For Your Edification or Enjoyment: If You Absolutely Must, a Free ebook on How to Make It as a Writer
If you’ve followed my work you will know that I am frequently critical of writers, I am often despondent over the state of the economy of writing, and I typically counsel young people that being a professional writer is too fraught financially to be a good idea. But I am also a fanatical believer in the power and value of writing, and a lover of the profession of writer. Recently I shared some dark thoughts on the state of the industry, and it provoked a good deal of angst. That has motivated me to prepare a new ebook, titled “If You Absolutely Must,” about how to go about the business of surviving as a writer of argumentative nonfiction. You can find it at my personal homepage in .pdf, .epub. and .mobi file formats.
Though the text is largely drawn from previously-published work, it also contains a lot of original material, as well as editing and reworking of what’s old. There are essayistic sections about the profession, a long bulleted list of practical nuts-and-bolts advice, a sample of what I like to think of as my writing at its best, and the text of my book proposal, which successfully sold to a Big Five publisher for a good advance. The text is about 50 pages, but the last several are the text of its license. The ebook is shared under a Creative Commons Attribution-Non-Commercial-NoDerivatives 4.0 International Public License, which means that you may download it and share it as you see fit, but may not alter or use it for commercial purposes.
This work is free to download and distribute, but if you would like to tip me for my work, you can do so here.
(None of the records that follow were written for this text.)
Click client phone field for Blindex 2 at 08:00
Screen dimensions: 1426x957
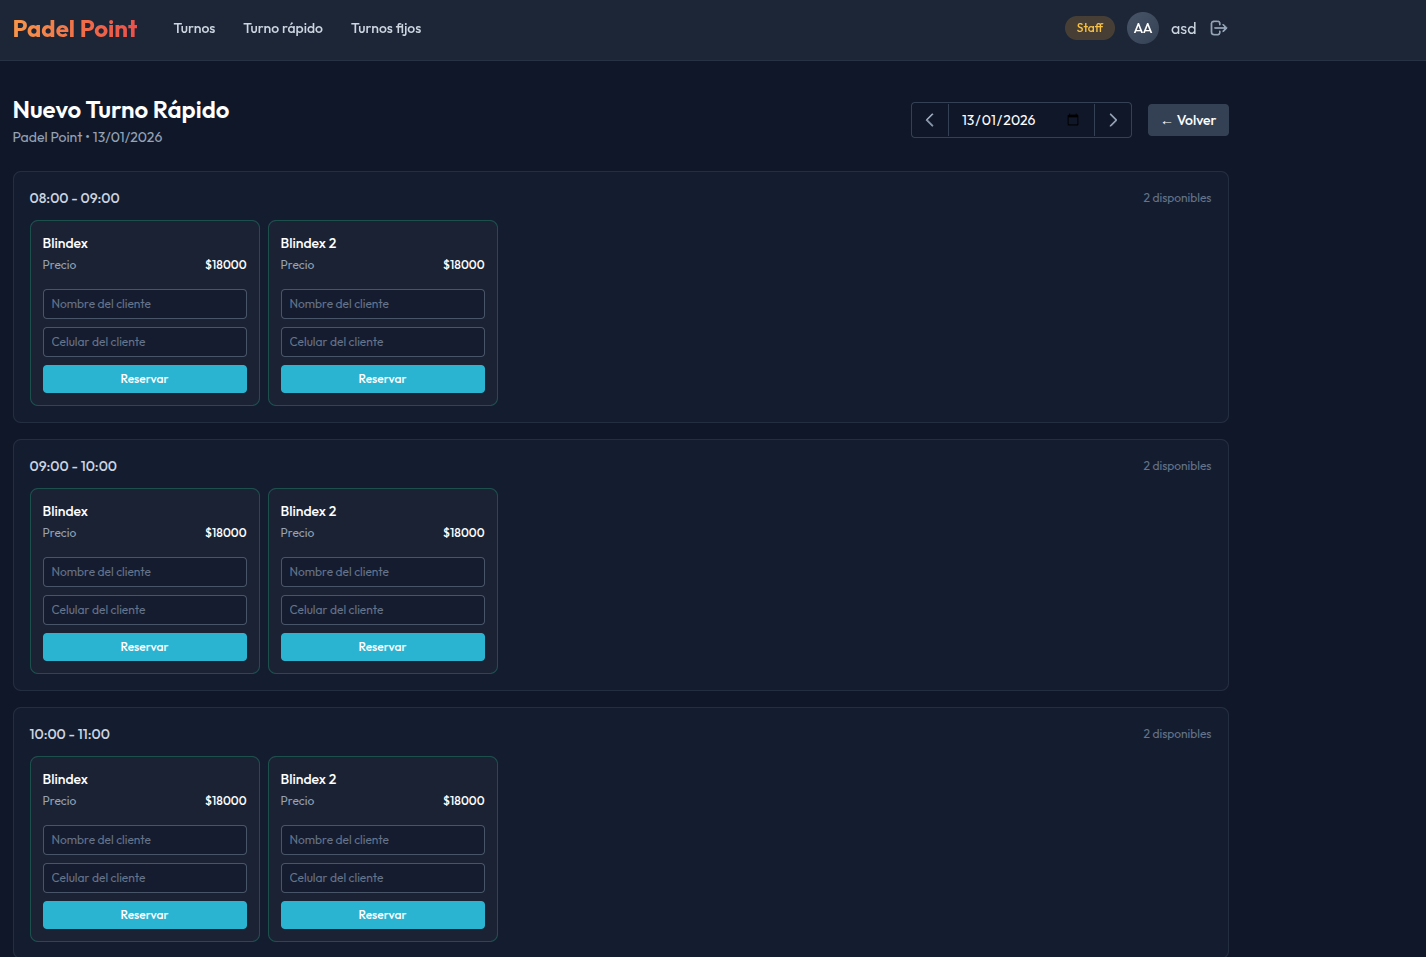tap(383, 342)
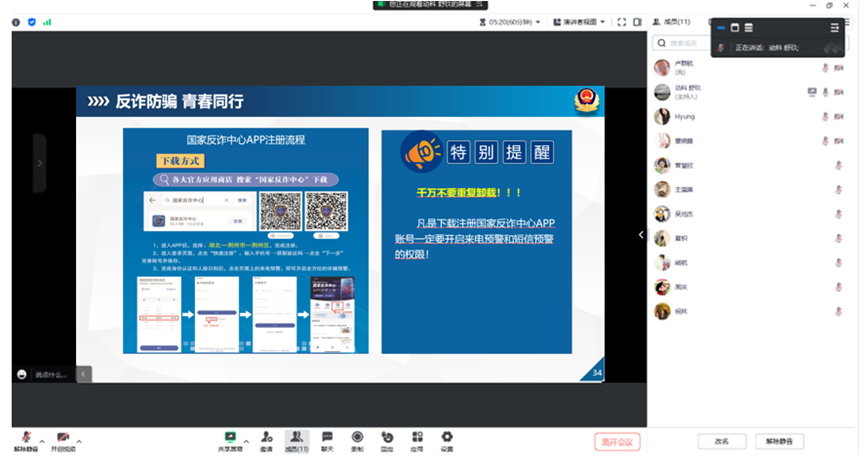The width and height of the screenshot is (865, 472).
Task: Enter fullscreen using the fullscreen icon
Action: [620, 21]
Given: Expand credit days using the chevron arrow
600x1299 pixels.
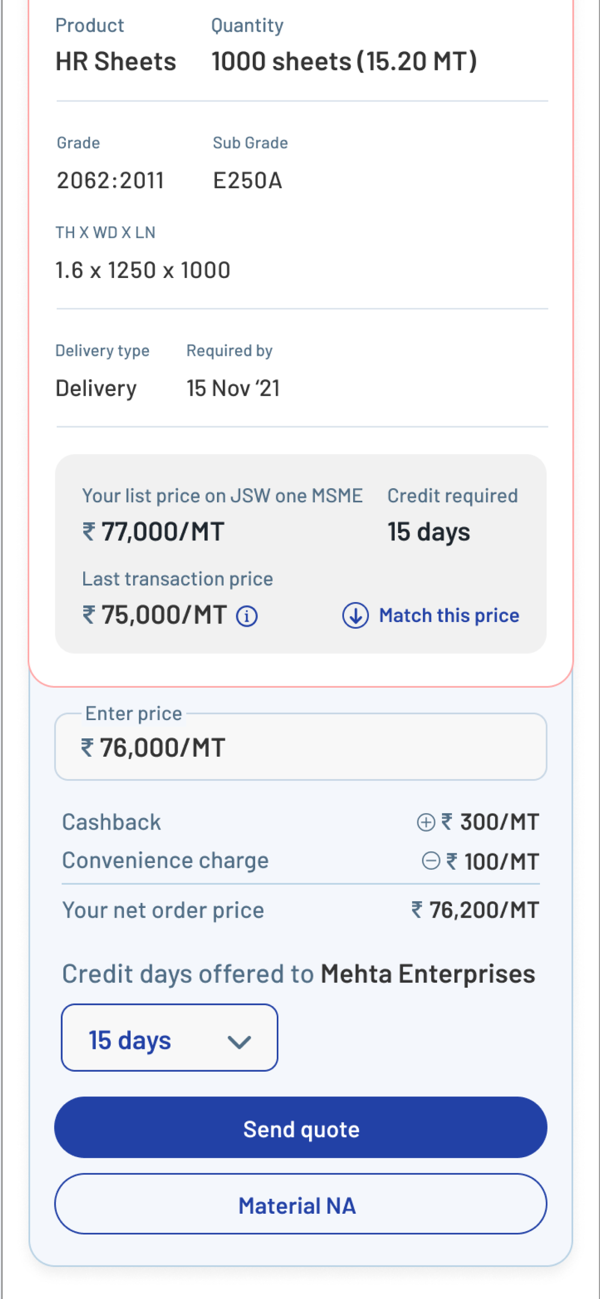Looking at the screenshot, I should click(x=239, y=1042).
Edit: Fixed typo and added stable .epub and .mobi links.
lol I read it like five times for editing and there's a typo on the first page
"Look. This is not a political project. But it sometimes seems like writers these days are either getting funded by the ghost of Ronald Reagan or else they’re constantly tweeting about decolonizing Chucky Cheese or whatever."
Died at this.
I'm reading the PDF not because I want to be a writer - been there, done that, not doing it again - but because I knew I'd find gems like this in it.